Phase Transitions Without Instability: A Universal Mechanism from Non-Normal Dynamics

Abstract: We identify a new universality class of phase transitions that arises in non-normal systems, challenging the classical view that transitions require eigenvalue instabilities. In traditional bifurcation theory, critical phenomena emerge when spectral stability is lost; here, we show that transitions can occur even when all equilibria are spectrally stable. The key mechanism is the transient amplification induced by non-orthogonal eigenvectors: noise-driven dynamics are enhanced not by lowering energy barriers, but by increasing the effective shear of the flow, which renormalizes fluctuations and acts as an emergent temperature. Once the non-normality index $\kappa$ exceeds a critical threshold $\kappa_c$, stable equilibria lose practical relevance, enabling escapes and abrupt transitions despite preserved spectral stability. This pseudo-criticality generalizes Kramers' escape beyond potential barriers, providing a fundamentally new route to critical phenomena.
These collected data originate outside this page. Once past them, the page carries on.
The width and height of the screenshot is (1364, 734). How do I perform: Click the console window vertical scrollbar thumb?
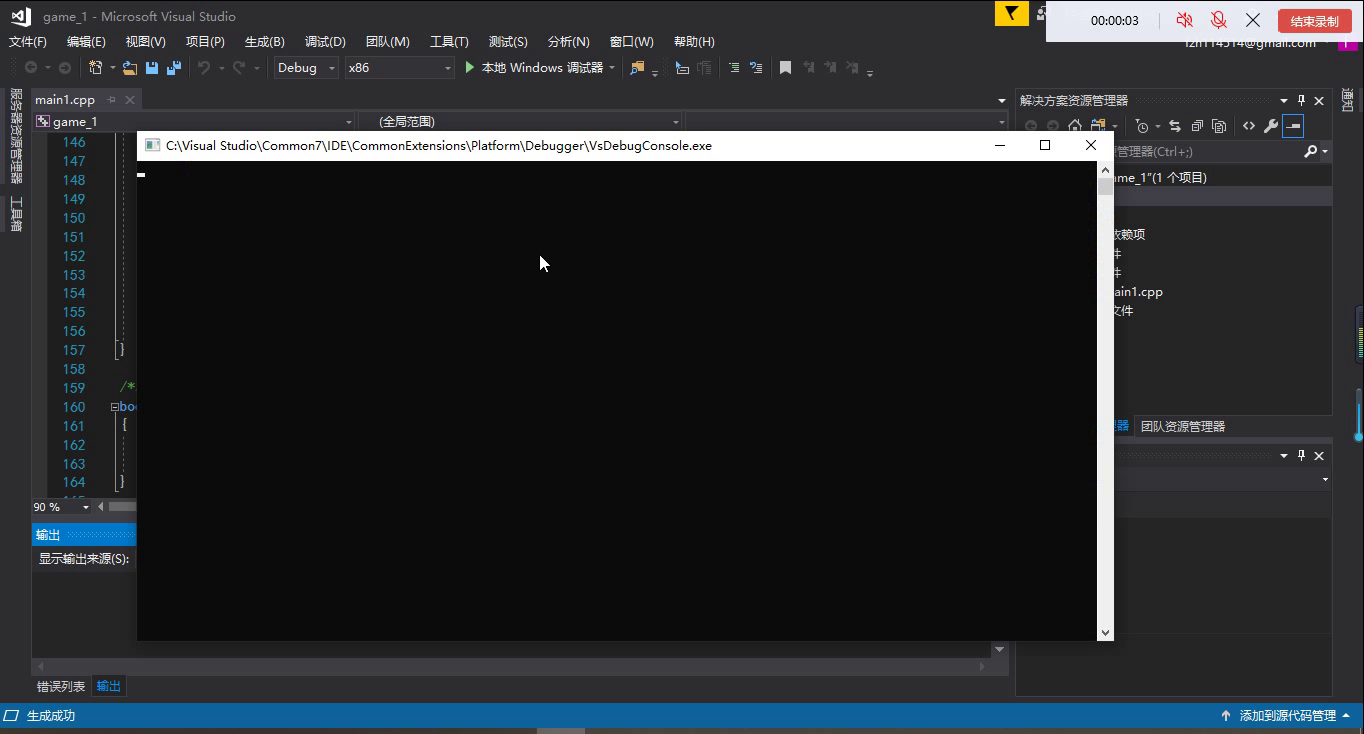click(x=1105, y=187)
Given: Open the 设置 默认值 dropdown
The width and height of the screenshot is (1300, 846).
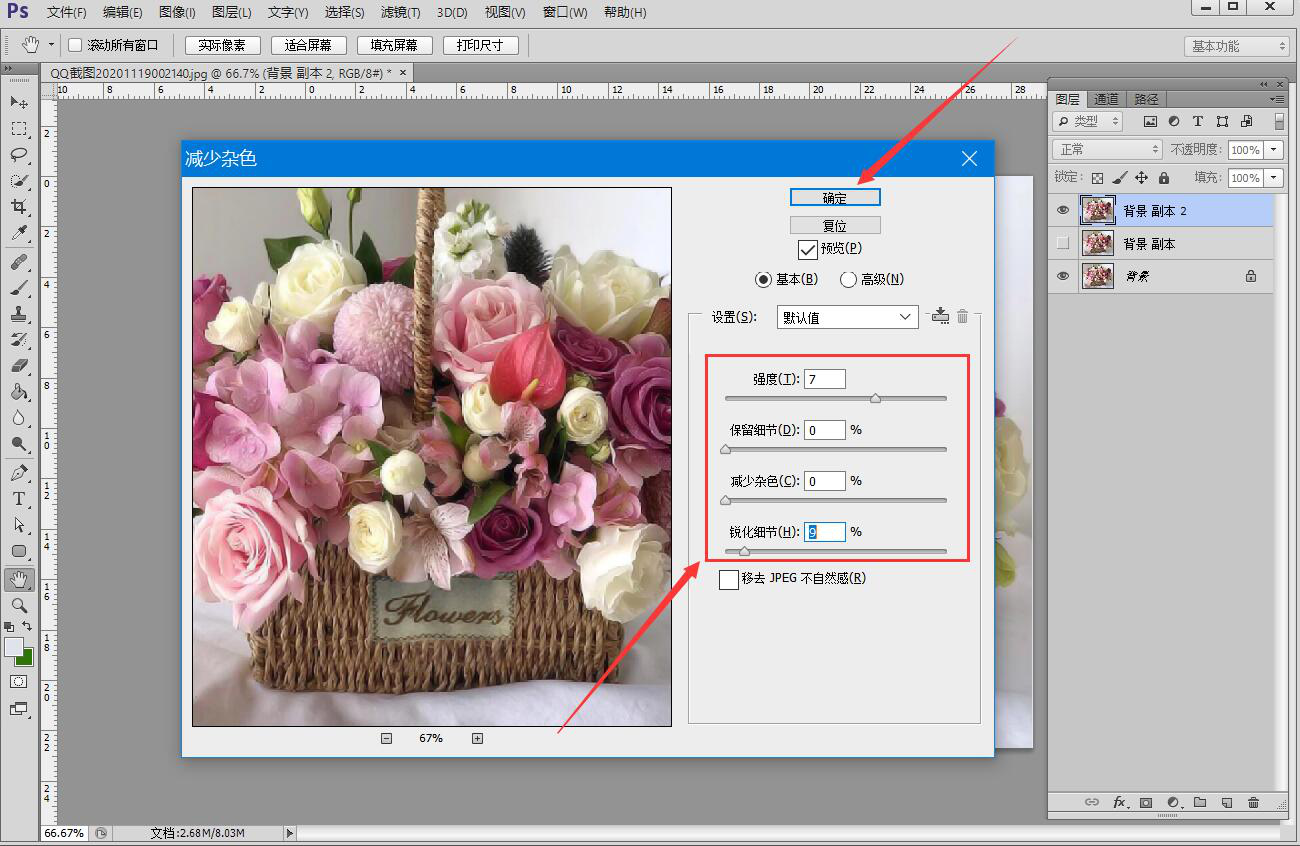Looking at the screenshot, I should (x=847, y=317).
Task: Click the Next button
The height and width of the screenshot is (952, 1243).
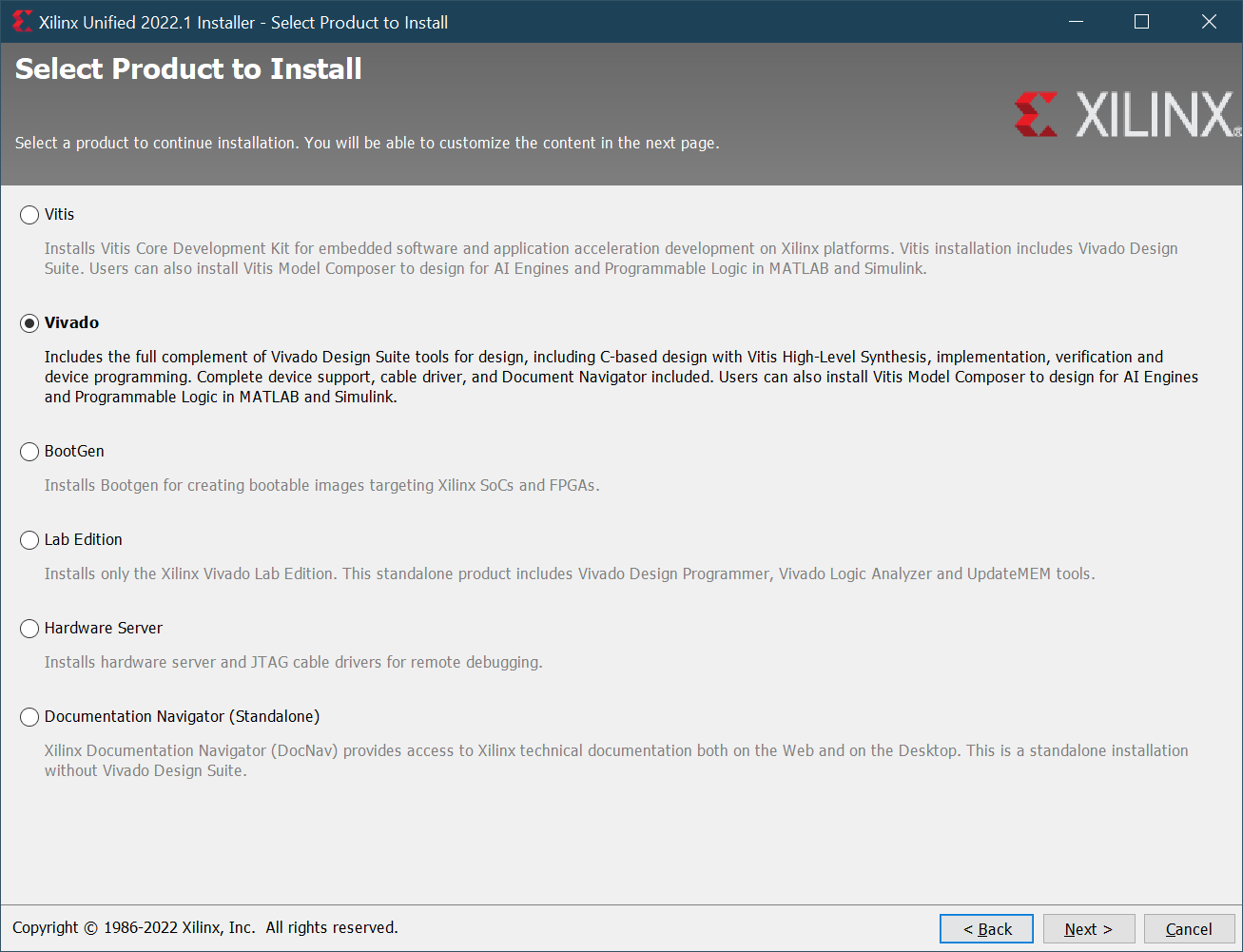Action: [x=1089, y=929]
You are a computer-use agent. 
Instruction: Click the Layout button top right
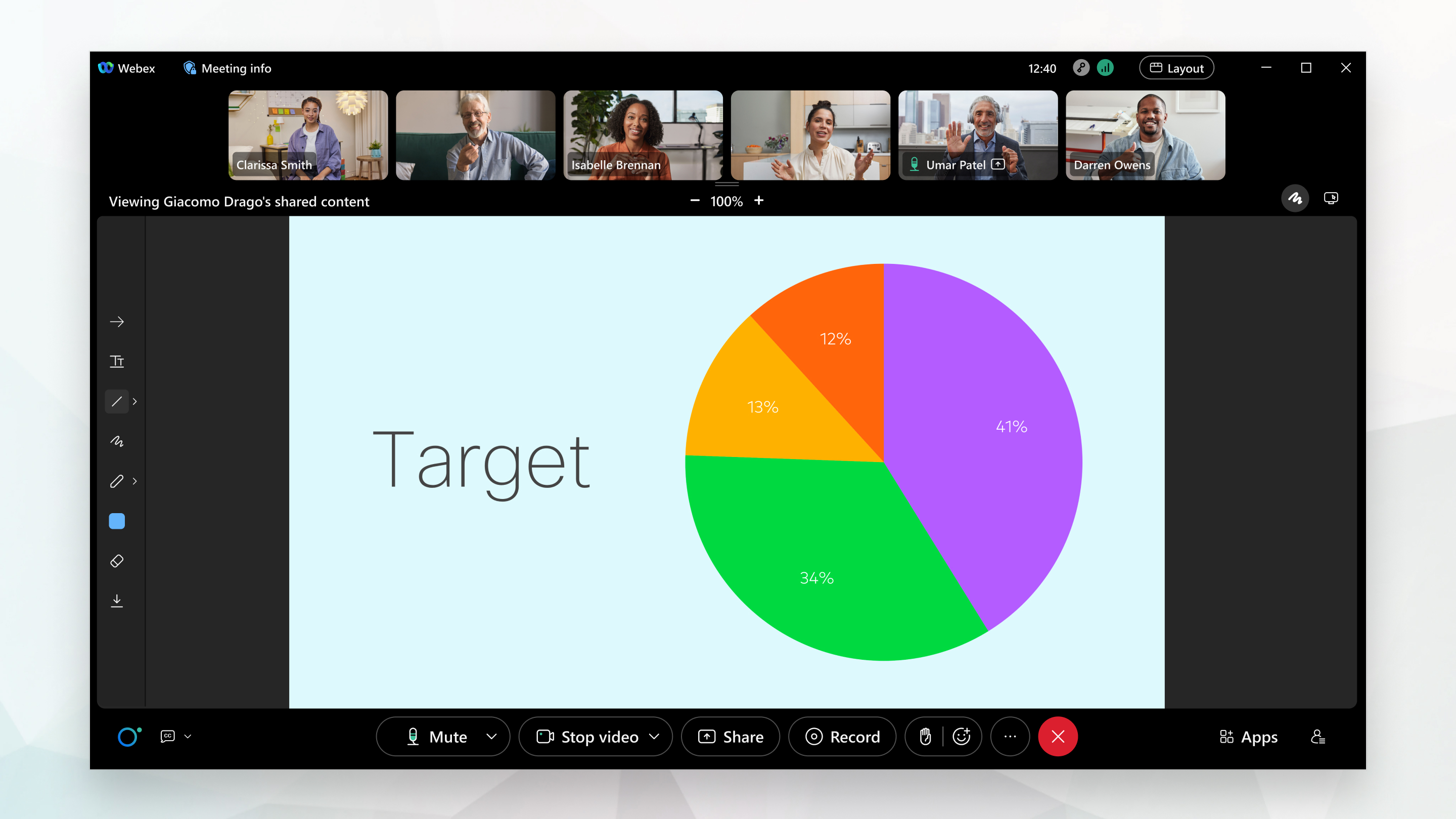tap(1176, 68)
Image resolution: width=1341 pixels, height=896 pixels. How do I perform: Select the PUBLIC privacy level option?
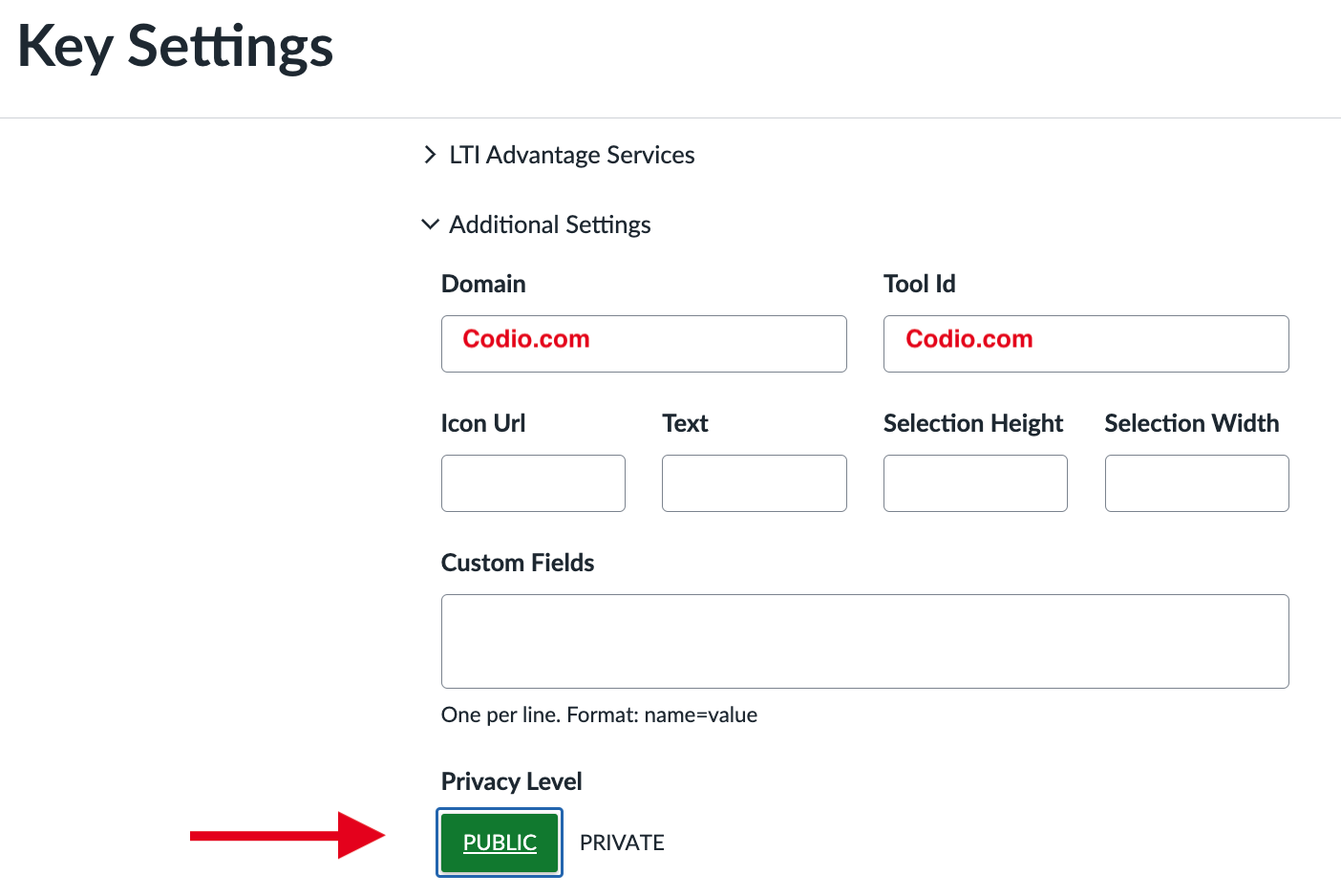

Its implications are broad: in biology, DNA methylation dynamics reconcile long-term epigenetic memory with rapid stochastic switching; in climate, ecology, finance, and engineered networks, abrupt tipping points can arise from the same mechanism. By demonstrating that phase transitions can emerge from non-normal amplification rather than eigenvalue instabilities, we introduce a predictive, compact framework for sudden transitions in complex systems, establishing non-normality as a defining principle of a new universality class of phase transitions.